How do I test my MCP App on both ChatGPT and Claude without paid accounts?
pnpm test runs both unit and e2e tests against both ChatGPT and Claude hosts automatically via Playwright projects. You do not need to loop over hosts manually. Each e2e test runs once per host, and failures tell you which host had the issue. All tests run locally and in CI with zero external dependencies.
How much does it cost to test a ChatGPT App against the real ChatGPT?
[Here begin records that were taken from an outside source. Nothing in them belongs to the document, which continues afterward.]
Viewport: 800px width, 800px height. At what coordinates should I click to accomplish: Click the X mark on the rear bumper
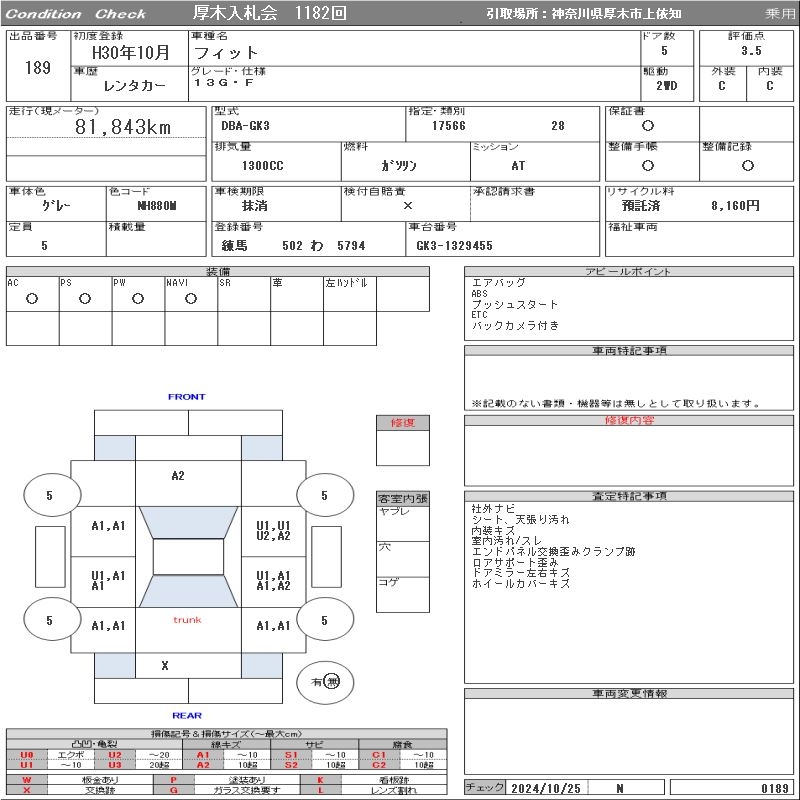(x=165, y=665)
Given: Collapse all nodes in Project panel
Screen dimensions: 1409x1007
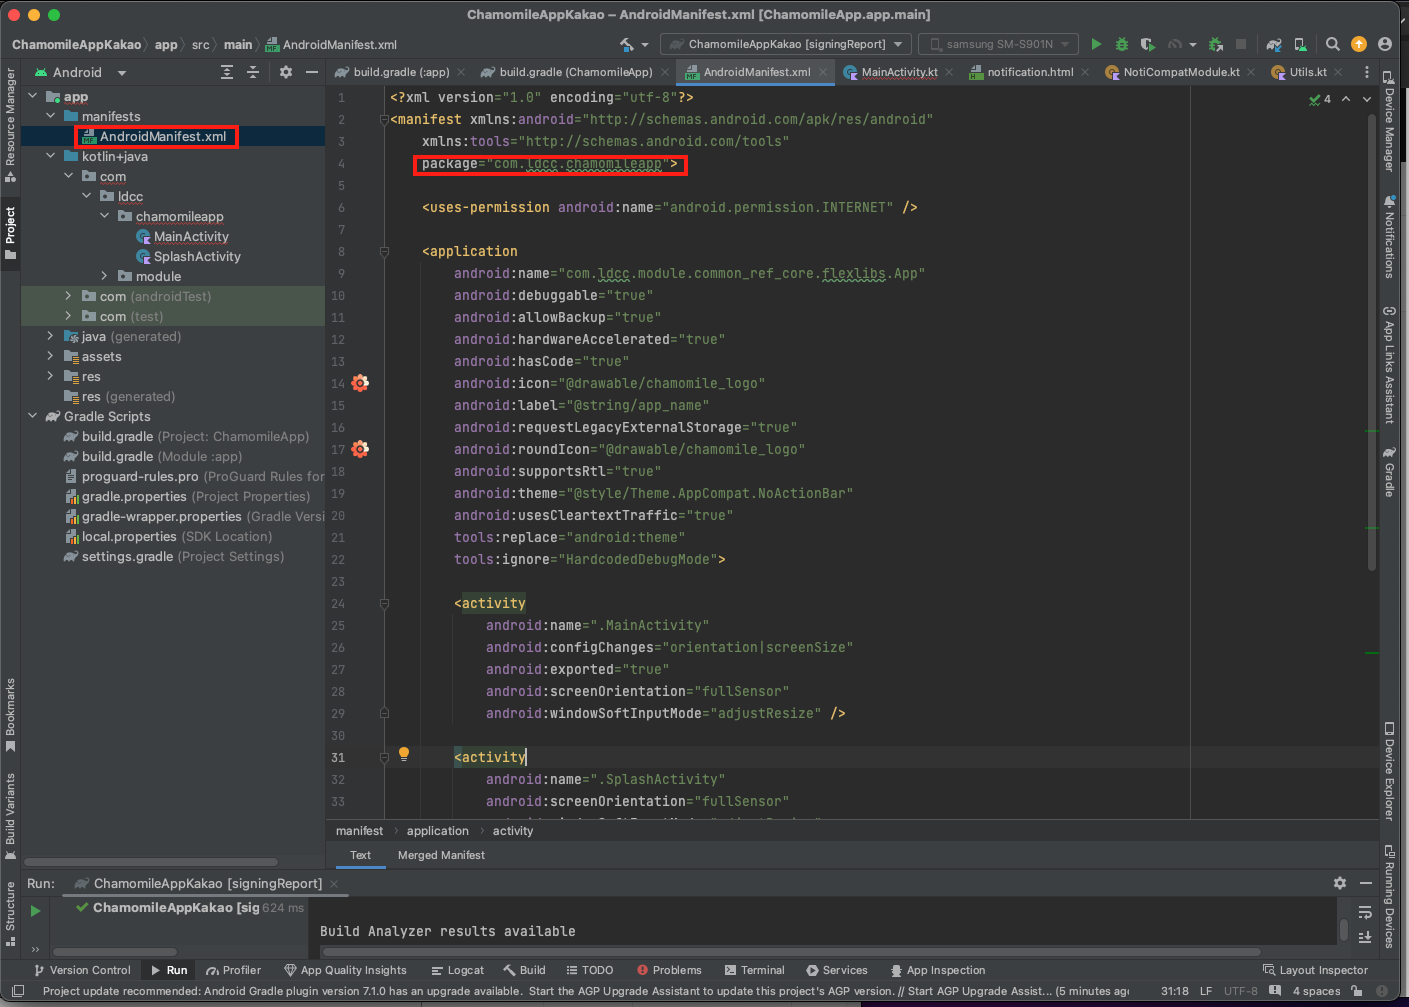Looking at the screenshot, I should click(253, 72).
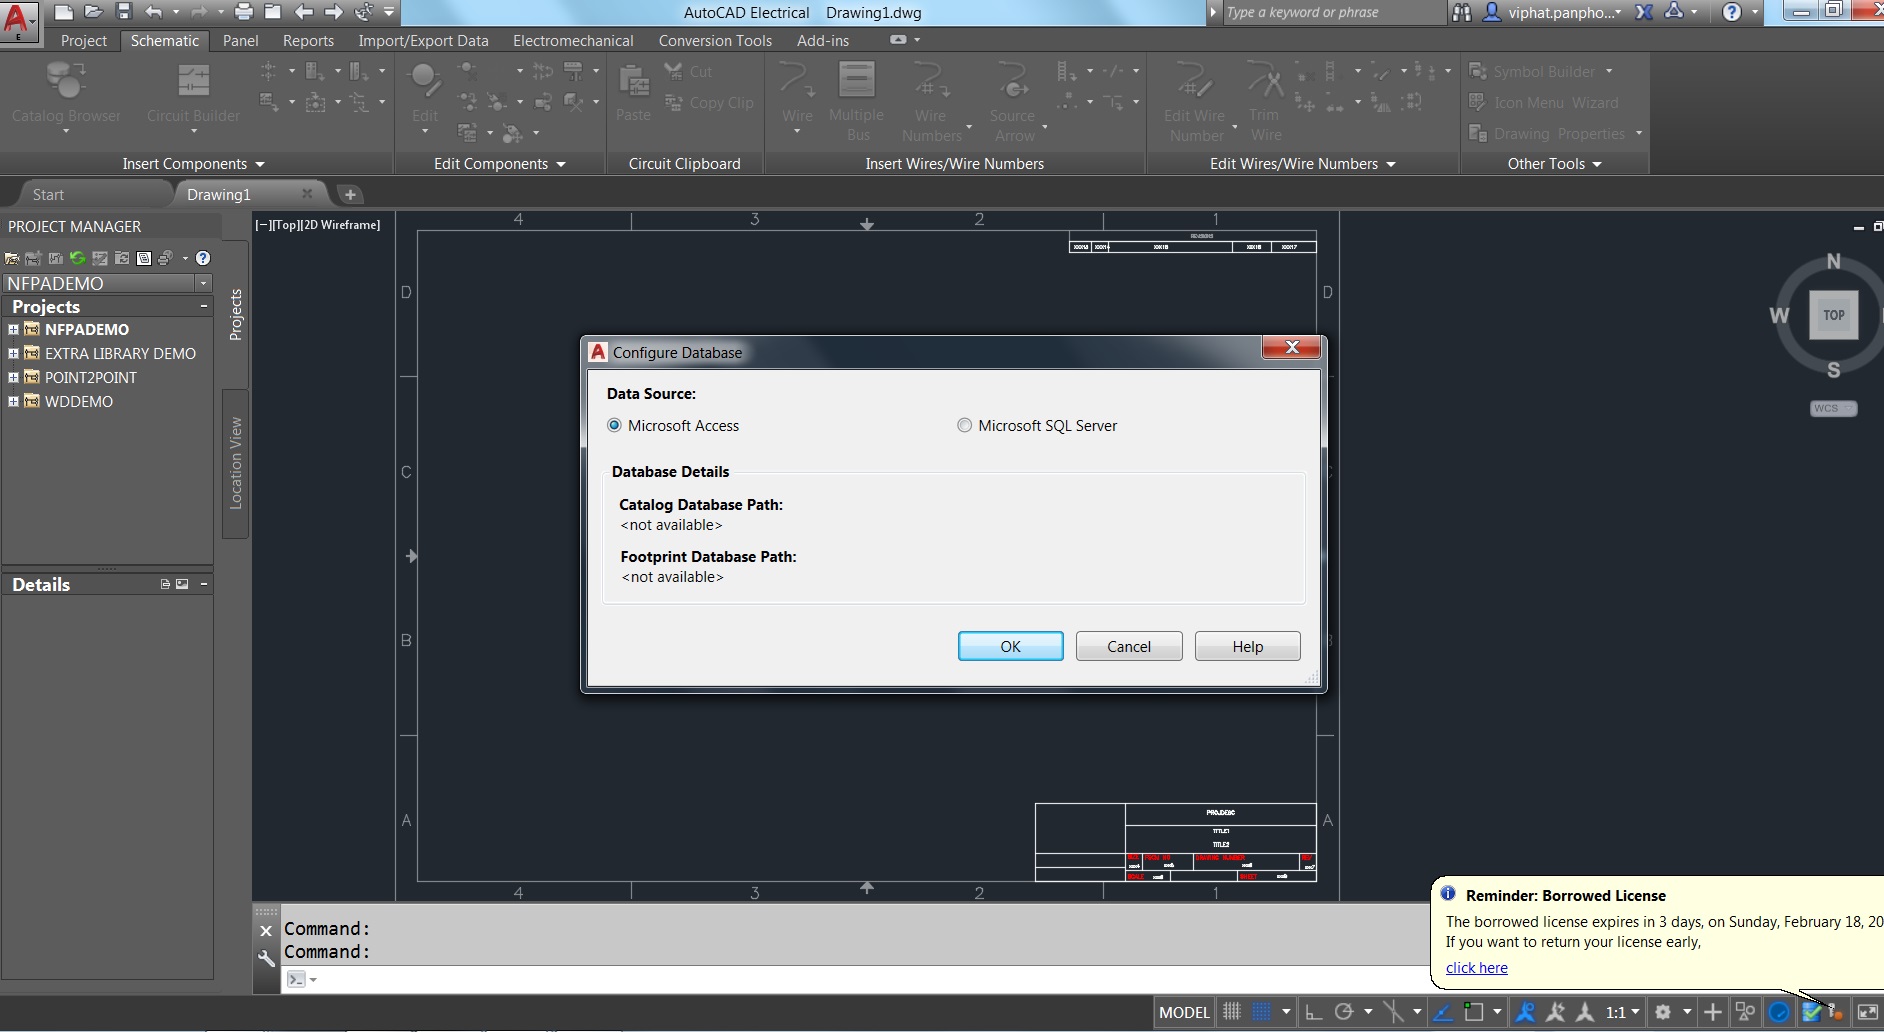Select the Microsoft Access data source
The height and width of the screenshot is (1032, 1884).
point(615,425)
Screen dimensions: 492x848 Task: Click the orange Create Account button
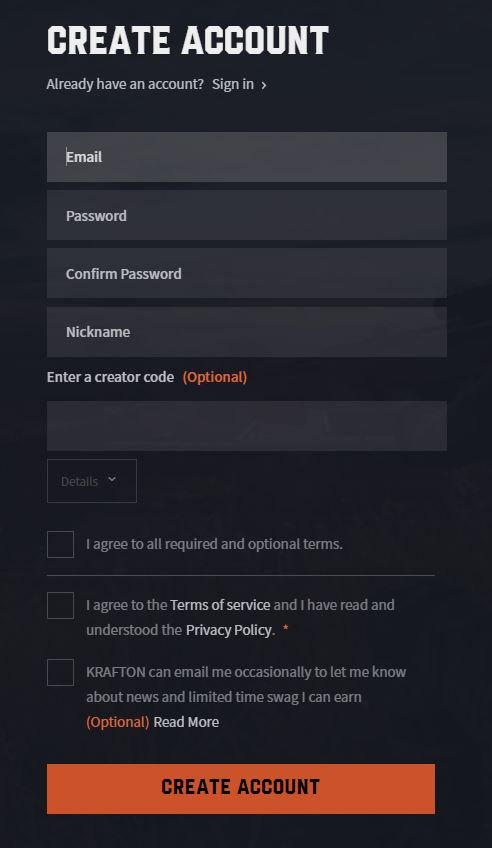pos(241,789)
Manual testing against real ChatGPT requires a ChatGPT Plus subscription ($20/month per team member) and burns AI credits on every test. During active development, you might test dozens of times a day. sunpeak eliminates this cost entirely. The local inspector replicates the ChatGPT and Claude runtimes, so you test for free, locally and in CI/CD.
What is the difference between unit tests and e2e tests for ChatGPT Apps?
Unit tests (pnpm test:unit, powered by Vitest) test individual React components in isolation using happy-dom. E2E tests (pnpm test:e2e, powered by Playwright) test the full ChatGPT App running in the sunpeak inspector, including user interactions, tool calls, and display mode transitions. Visual regression tests (pnpm test:visual) add screenshot comparison on top of e2e tests. Running pnpm test without flags runs both unit and e2e tests.
How do I debug failing ChatGPT App tests?
Run "pnpm test:e2e -- --ui" to open Playwright in debug mode with a visual interface. You can step through tests, inspect the DOM, and see screenshots at each step. For unit tests, use "pnpm test:unit --reporter=verbose" for detailed output.